Do not let anyone make you doubt what you’re experiencing in your own body.

Because you know your body.

You live in it every single day.

And you deserve care.

You deserve answers.

You deserve relief.

Now I want to talk about something else. The days when the pain hits a 10 and it takes everything in you just to keep going.

The kind of days where you feel like you are barely holding on.

The kind of days where you don’t know how you’re going to make it through the next hour, much less the whole day.

If you’re in that place, this is how I get through it.

I take it minute by minute. Not even hour by hour. Just the next small moment.

I use whatever gives even the smallest bit of relief.

Lidocaine patches to numb the edge of the pain.

Heating pads wrapped around my back just to take the pressure down a notch.

Hot baths when I can, letting the warmth ease my body even if only for a little while.

I rest when my body demands it, even when I feel guilty for it.

I wear pajamas. Every day. All day.

I pray. Not perfectly. Not with fancy words. Just honest, desperate prayers asking for strength to get through the next moment.

I reach out to people I trust. Family and friends who understand or at least try to.  The ones who will talk to you, distract you, sit with you, or just remind you that you’re not alone in that moment.

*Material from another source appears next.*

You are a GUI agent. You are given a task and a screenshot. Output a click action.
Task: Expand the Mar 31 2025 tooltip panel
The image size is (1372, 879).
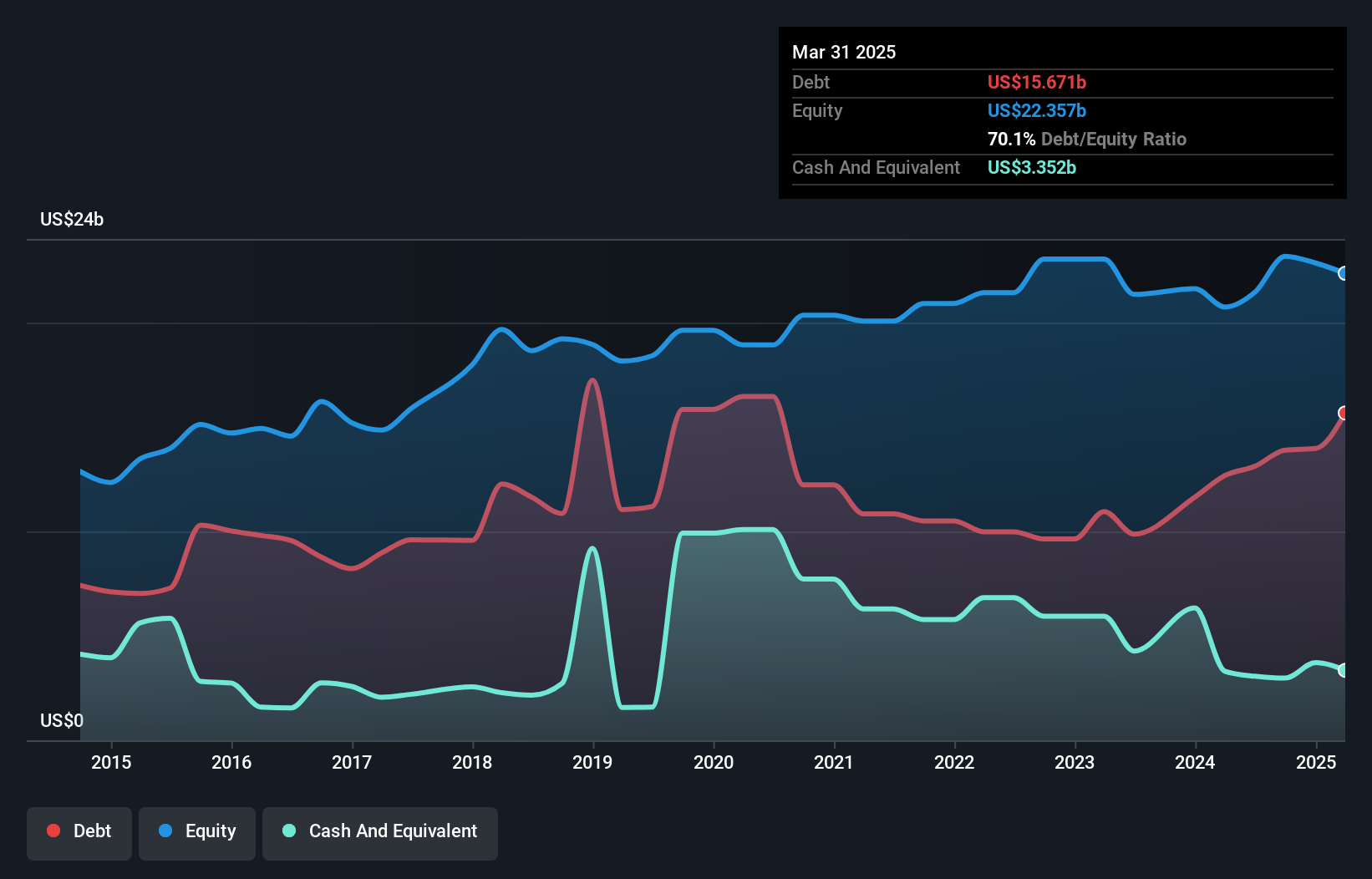[x=844, y=52]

Sometimes it’s not about fixing the pain.

Sometimes it’s just about not falling into that dark place where you feel like you can’t keep going.

And if you’re there right now, please hear this.

You are stronger than this moment.

Even if it doesn’t feel like it.

Getting through a high pain day is not about being tough.

It’s about surviving it however you can.

Small things count.

Every minute you make it through counts.

Every time you choose to keep going counts.

I’m still in the middle of my journey. Still waiting. Still hurting. Still trying to be heard.

If you are living with pain like this, please know you are not alone. You are not weak. You are not imagining it. And you are not invisible.

You are someone fighting through something most people cannot see.

And surviving it one moment at a time is still survival.